August 18 – A strong candidate for the most expensive policy blunder of recent years would have to be the mandate to blend corn ethanol and other biofuels into the nation's gasoline supply. This month even the Environmental Protection Agency essentially acknowledged that the program is increasingly unworkable and costly to consumers. The EPA just won't do much to fix it.
When these mandates were enacted in 2007 under George W. Bush, biofuels were sold as the wonder-fuel of the future: a cheap and plentiful domestic energy source to compete with OPEC oil and reduce global warming. Six years later none of those predictions have panned out.

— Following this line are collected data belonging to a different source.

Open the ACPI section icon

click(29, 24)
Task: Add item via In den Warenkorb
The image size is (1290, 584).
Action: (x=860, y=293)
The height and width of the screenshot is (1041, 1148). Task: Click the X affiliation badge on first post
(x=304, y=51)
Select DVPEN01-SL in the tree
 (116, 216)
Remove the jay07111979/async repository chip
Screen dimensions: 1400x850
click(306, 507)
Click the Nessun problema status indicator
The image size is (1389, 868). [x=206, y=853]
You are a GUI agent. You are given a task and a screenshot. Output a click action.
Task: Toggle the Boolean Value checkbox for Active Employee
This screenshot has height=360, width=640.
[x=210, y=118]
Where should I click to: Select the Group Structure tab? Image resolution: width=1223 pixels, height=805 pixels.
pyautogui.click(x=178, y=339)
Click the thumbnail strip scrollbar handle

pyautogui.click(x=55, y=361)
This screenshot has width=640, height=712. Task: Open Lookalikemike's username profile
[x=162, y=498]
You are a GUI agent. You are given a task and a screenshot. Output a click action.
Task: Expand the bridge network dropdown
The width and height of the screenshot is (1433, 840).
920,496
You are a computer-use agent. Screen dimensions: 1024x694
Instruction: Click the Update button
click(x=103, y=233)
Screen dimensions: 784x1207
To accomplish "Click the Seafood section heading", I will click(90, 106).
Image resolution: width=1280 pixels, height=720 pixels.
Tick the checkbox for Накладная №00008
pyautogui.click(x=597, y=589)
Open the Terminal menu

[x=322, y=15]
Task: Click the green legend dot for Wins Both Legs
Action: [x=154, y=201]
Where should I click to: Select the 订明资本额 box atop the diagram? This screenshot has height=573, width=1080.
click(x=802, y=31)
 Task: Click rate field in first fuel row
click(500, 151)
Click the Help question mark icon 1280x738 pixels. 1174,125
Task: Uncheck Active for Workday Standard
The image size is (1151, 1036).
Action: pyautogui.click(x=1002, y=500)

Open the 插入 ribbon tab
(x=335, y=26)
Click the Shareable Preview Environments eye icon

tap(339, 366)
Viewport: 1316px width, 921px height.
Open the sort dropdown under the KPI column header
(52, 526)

One of the biggest debacles has been the law's requirement that the oil and gas industry mix cellulosic ethanol—made from the likes of switch grass and wood chips—into gasoline. The original law mandated the use of one billion gallons of cellulosic fuel in 2013, with even higher levels through 2022. This may have been the worst government forecast in history, which is saying something. Even with taxpayer subsidies, total cellulosic volume in 2012 was about 20,000 gallons. The government was off by a mere 99.9%.
In its annual program review this month, EPA reduced the mandate to six million gallons from 14 million. But even that is several million gallons above what can be bought anywhere. So the oil and gas industry has to pay what amounts to a fine (mostly passed on to consumers) for not buying enough cellulosic fuel that doesn't exist.